Coming full circle, the last person to have a vehicle shipped to Kaupo was Nick Soon, just over a decade after he built the town's first auto. In 1934, Soon had a Ford Model BB delivered, with a stronger engine better suited to the terrain.
In April 1937, Soon used his new truck to celebrate the opening of the Kaupo road, driving the inaugural trip to Kipahulu with 15 schoolchildren aboard.
Not long after, a Valley Isle Motors employee drove Soon's Model BB from Kaupo to the dealership for the truck's first service. Evidently, the vehicle had stood up well in Kaupo. After driving the truck through the winding cliffs of the Hana Belt Road, the employee said he saw no reason for taking the truck in, adding, “She’s got plenty of power”.
Sources: Mary Young Soon's recollections came from the book "Chinese Pioneer Families of Maui, Molokai, and Lanai". The report "Wai O Ke Ola: He Wahi Mo‘olelo No Maui Hikina, Volume II" provided information from Mina Atai.

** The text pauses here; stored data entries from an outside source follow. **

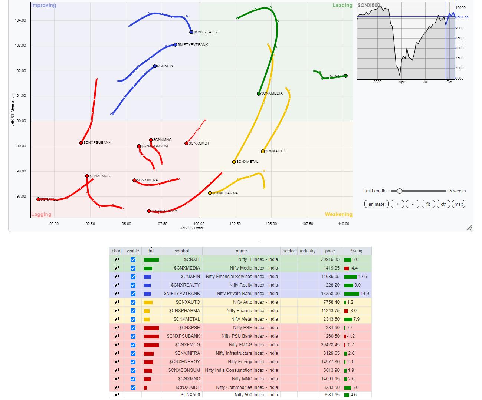Open chart icon for $CNXPHARMA row
The height and width of the screenshot is (400, 482).
(x=117, y=311)
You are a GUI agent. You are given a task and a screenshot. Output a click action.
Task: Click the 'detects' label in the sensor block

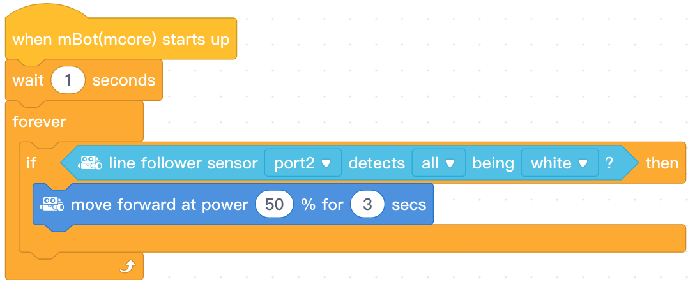pyautogui.click(x=376, y=163)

Newspaper articles included the Maui News (April 28, 1937) and Nupepa Kuokoa (December 20, 1923). Ivy Doke shared her memories in a personal interview July 11, 2010, at her parents' home in Kaupo. The photo of Nick Soon's 1923 truck appeared in an article by Rose Soon (Nick's daughter) entitled "Kaupo: A Landing Place of Canoes at Night". The original publication is unknown; the Marciel family has a photocopy. The photos of Lui Smith and the Marciel vehicle were obtained from Mina Atai's photo albums. The image of Nick Soon's 1934 truck appeared in the Maui News article mentioned above.